You never know what a spade of dirt will turn up. A couple of news stories from Central Iowa show two opposite results of that simple act.
In one story, a couple bought some beautiful rural land with the intention of placing their dream home in the idyllic setting. Until they discovered the land was actually a former landfill, that is. In the second story, an archaeological dig is in process at a site where farmworkers once lived.
In the first case, the discarded items of modern life are trash; in the second case similar items are viewed as treasures. When does trash become treasure? Using these two examples, the answer is after about 100 years, apparently. The landfill is about 40 years old while the farmhouse site is estimated at about 140 years old.
Whether the shards of glass, bottle caps and showerhead that have turned up so far at the farmhouse site are truly treasures is for someone else to decide, but I know that if I were to turn up similar items at a site where my family had lived there would be no doubt.

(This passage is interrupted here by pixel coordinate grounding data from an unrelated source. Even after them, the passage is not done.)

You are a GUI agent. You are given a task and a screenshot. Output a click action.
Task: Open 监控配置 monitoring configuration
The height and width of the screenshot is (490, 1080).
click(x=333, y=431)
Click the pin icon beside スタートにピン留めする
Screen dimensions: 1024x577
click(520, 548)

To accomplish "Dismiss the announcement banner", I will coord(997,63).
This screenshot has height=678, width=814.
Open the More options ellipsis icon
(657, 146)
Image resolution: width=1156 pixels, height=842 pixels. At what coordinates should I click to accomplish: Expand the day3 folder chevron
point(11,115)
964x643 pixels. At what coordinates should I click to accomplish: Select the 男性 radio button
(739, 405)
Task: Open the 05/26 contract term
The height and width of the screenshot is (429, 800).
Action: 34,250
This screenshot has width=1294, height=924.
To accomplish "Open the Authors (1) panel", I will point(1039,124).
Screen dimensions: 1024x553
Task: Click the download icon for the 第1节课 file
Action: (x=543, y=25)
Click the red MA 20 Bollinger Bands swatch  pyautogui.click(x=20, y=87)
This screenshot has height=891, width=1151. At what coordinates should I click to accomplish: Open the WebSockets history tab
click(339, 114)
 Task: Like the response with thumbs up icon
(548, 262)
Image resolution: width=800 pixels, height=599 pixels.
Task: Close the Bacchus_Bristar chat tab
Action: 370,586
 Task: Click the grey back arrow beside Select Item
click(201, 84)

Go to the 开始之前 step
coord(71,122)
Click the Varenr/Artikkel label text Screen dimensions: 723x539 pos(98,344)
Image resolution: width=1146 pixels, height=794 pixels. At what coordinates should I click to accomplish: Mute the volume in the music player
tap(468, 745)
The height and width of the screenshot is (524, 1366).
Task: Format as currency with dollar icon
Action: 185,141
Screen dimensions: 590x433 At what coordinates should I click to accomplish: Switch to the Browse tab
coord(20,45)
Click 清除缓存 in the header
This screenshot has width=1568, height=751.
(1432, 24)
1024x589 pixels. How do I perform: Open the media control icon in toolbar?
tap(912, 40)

Those of us who are interested in family history grasp any available thread to our past, even if it means using our imaginations to fill in the gaps.
One of the farmhouse areas being explored is where the privy was located. Outhouse sites are often so artifact-rich that a whole subculture of enthusiastic outhouse diggers has developed. It’s not just amateurs who are interested, either.
Scientists this week reported that coprolites (fossilized feces) discovered in an Oregon cave show that humans lived in North America more than 14,000 years ago, adding 1,000 years to the continent’s human evolutionary chain.
Re-examine where your family has lived. Are there any sites worth excavating?